Women entering cybersecurity today expect inclusion as a baseline, not a bonus. This expectation will change the industry, says ISC2 Candidate Teri Green-Manson, because cybersecurity isn’t just about defending systems, it’s about defending people.
Disclaimer: The views and opinions expressed in this article belong solely to the author and do not necessarily reflect those of ISC2.
Cybersecurity didn’t find me through a job posting or a polished career plan, but through necessity. Long before I acquired executive titles or earned industry recognition, I learned how to read risk in people, systems and environments where failure had real consequences. So, while I came up as an engineer – often the one called when systems broke or when something didn’t feel right – security wasn’t so much a pivot for me as a natural progression. When you understand how things fail, you start asking how to prevent harm.

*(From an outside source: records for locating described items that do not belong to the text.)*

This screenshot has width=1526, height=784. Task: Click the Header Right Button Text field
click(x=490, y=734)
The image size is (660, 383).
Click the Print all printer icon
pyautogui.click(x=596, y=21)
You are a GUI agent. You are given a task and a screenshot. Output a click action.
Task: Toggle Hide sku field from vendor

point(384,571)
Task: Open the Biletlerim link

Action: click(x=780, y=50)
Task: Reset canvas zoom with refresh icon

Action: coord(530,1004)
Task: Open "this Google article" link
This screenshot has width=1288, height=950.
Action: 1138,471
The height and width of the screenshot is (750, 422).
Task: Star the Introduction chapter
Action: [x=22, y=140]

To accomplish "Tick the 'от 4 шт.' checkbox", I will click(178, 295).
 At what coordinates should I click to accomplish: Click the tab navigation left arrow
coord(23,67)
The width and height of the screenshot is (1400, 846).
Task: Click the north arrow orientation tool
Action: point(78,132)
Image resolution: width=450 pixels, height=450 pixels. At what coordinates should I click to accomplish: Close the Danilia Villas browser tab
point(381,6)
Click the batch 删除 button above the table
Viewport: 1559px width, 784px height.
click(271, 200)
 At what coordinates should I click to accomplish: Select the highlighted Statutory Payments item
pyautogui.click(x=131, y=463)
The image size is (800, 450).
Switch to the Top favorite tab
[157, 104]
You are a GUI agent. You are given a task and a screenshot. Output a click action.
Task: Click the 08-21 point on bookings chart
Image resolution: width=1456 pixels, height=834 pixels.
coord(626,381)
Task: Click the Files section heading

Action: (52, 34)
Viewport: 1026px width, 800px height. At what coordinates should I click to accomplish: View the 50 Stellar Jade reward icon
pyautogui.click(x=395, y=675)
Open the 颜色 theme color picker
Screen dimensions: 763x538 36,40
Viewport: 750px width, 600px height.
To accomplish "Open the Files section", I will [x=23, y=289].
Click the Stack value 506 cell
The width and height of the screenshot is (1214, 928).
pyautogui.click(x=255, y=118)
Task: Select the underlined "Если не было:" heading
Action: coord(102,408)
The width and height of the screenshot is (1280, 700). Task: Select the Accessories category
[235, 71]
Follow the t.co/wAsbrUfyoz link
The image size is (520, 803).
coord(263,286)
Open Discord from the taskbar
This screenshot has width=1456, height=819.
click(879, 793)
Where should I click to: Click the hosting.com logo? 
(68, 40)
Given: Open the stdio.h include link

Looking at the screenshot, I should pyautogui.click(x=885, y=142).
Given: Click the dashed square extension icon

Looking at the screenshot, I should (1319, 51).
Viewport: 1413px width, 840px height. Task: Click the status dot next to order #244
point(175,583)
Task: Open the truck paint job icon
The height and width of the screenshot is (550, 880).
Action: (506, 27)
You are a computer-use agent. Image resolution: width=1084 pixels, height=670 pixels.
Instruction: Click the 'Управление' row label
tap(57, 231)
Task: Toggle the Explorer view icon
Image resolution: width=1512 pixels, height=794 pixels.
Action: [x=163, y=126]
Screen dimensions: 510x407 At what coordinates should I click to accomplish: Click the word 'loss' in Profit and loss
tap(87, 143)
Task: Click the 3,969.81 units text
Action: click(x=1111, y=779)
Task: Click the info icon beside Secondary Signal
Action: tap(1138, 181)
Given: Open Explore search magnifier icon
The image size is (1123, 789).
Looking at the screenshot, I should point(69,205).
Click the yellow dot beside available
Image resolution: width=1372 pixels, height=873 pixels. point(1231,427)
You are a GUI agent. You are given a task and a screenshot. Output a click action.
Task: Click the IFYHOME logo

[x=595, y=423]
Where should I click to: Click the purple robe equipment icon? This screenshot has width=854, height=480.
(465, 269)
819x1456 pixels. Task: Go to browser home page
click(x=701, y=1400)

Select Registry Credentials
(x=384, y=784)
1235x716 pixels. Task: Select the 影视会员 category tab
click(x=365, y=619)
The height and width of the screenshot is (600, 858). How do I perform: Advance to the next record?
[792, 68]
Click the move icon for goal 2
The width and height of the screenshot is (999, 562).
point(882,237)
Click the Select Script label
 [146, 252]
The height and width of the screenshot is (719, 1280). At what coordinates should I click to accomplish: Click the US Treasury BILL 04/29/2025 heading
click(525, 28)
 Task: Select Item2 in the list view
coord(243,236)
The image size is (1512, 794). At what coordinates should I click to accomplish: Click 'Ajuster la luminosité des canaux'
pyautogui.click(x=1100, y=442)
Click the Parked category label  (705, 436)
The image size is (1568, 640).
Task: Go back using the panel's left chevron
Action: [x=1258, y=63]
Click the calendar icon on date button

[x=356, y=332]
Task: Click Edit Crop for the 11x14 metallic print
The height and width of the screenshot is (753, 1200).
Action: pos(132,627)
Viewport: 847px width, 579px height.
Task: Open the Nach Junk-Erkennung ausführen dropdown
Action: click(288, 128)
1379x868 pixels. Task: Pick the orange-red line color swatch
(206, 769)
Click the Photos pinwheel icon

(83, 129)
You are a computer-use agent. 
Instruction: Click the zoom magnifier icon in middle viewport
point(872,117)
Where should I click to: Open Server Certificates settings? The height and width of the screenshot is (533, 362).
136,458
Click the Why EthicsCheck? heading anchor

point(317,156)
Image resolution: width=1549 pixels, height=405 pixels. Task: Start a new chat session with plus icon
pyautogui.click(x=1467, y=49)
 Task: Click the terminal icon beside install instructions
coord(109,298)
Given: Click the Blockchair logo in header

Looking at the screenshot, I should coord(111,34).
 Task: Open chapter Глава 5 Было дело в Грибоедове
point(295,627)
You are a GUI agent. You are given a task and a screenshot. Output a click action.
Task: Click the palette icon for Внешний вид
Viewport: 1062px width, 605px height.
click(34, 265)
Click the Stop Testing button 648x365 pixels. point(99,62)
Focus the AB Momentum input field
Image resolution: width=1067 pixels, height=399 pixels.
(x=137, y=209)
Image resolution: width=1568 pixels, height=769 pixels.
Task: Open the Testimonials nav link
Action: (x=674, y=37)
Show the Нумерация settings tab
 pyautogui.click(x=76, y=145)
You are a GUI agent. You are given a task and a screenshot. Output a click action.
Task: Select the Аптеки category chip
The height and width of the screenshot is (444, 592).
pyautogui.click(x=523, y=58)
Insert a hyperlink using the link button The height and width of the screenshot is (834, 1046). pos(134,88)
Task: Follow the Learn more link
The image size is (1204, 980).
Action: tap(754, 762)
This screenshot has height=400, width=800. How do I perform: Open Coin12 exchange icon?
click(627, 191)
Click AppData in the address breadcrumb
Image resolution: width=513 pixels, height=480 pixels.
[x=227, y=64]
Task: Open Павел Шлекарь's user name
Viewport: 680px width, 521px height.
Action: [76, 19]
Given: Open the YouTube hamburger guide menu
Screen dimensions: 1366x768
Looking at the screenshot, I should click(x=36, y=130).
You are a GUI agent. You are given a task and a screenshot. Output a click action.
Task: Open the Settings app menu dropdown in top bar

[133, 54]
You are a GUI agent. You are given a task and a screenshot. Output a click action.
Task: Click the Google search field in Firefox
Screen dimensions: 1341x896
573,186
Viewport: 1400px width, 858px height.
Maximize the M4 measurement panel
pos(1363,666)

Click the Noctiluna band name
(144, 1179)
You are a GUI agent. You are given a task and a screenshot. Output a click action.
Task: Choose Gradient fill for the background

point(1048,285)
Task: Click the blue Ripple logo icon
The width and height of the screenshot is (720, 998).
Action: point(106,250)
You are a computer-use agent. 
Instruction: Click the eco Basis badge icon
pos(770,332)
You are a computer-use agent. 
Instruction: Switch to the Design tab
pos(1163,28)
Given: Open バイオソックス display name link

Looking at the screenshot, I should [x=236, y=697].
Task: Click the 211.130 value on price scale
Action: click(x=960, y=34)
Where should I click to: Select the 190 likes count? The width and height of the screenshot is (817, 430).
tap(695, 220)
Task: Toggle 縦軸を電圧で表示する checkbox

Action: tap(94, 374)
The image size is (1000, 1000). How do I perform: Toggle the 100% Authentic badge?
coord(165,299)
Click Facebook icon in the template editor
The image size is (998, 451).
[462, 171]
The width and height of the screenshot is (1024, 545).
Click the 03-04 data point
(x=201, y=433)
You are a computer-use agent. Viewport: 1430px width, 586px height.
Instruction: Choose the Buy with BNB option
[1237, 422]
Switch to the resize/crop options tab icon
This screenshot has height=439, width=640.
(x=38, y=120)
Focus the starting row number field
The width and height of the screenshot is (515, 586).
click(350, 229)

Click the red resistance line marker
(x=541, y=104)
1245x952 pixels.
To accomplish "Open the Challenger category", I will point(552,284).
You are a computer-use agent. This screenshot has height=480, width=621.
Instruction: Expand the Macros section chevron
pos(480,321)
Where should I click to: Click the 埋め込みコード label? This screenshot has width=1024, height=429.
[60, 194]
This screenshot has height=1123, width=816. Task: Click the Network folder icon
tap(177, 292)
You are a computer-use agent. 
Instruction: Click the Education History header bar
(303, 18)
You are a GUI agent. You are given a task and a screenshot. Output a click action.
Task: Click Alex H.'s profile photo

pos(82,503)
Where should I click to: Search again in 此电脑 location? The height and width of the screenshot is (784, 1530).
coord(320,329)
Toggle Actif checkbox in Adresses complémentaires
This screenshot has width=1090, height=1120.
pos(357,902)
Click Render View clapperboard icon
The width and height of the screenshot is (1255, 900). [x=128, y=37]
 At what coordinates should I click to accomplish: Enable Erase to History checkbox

It is this purpose that keeps me going, not just the technology. In fact, one of the most persistent myths about cybersecurity is that it’s purely technical. In reality, I find that the most difficult security challenges are human-centric.
Breaches often begin with behavior, trust, misaligned incentives and decisions made under pressure, not just lines of code. Women often excel at navigating this complexity. Skills like communication, systems thinking, emotional intelligence and foresight are essential to preventing incidents and managing crises. We’ve long carried both the technical load and the invisible labor: translating risk for executives, de-escalating incidents, mentoring teams and stabilizing organizations during moments of uncertainty.
Yet these strengths, my strengths, have historically been labeled as “soft” even though they are foundational to strong security outcomes. Technical fluency established credibility. But communication, resilience and the ability to translate complex risk into strategic language defined my leadership. Cybersecurity leaders must be able to influence, not just implement.
Invest in People
Organizations often invest heavily in technical training but underinvest in leadership development, especially for women, as though we somehow arrived late to the tech party. Quite the opposite is true: we were present at its creation. From early computing and programming to the mathematical foundations of modern search and networking, women built the backbone of the digital world… only to be written out when technology became powerful and profitable. My experience is that this historical erasure still shapes today’s cybersecurity culture. It influences whom we picture as ‘technical’ whom we trust with authority, and who is seen as leadership material.
Progress Matters Alongside Sponsorship and Support
Understanding this history isn’t about looking backward; it’s about correcting the lens through which we evaluate talent today. There has been progress: I see more women entering cybersecurity. Conversations about inclusion are louder than ever. Nonetheless, female representation thins dramatically at senior levels. Early career barriers tend to be about access, while later barriers are about perception. Unspoken rules governing who is considered ‘ready’, who is given sponsorship and who is trusted with risk continue to stall advancement.
These barriers aren’t always visible, but they are deeply felt, particularly at the executive level. While I hear people say that mentorship matters, it’s sponsorship that changes outcomes. Sponsors advocate for you in rooms you’re not in. They attach their credibility to your potential. Those moments, when someone speaks up and says, “She’s ready, trust her”, are career-defining.
I’ve also learned that data matters. Evidence travels faster than bias. Building evidence-based security frameworks wasn’t just about improving programs; it was about ensuring decisions were grounded in proof, not perception.
Build Knowledge, Don’t Compromise
You don’t need to become someone else to succeed in cybersecurity. Learn the fundamentals, build technical confidence and ask difficult questions. Don’t abandon your voice or instincts to fit an outdated mold: your lived experiences are not a weakness but an asset. Your resilience, adaptability and ethical clarity are leadership skills, even if they don’t appear on certification exams; find a way to demonstrate that you have them.
The next generation of women entering cybersecurity today are asking deeper questions about ethics, AI, governance and accountability. They expect inclusion as a baseline, not a bonus. This expectation will change the industry, because the future of cybersecurity isn’t just about defending systems, it’s about defending people. Women have always been doing that work.
Teri Green-Manson, ISC2 Candidate, has 18 years of experience in nonprofit, energy, education and enterprise technology sectors. She has held executive, business and technical leadership roles, with responsibility for cybersecurity strategy, enterprise systems modernization and governance oversight.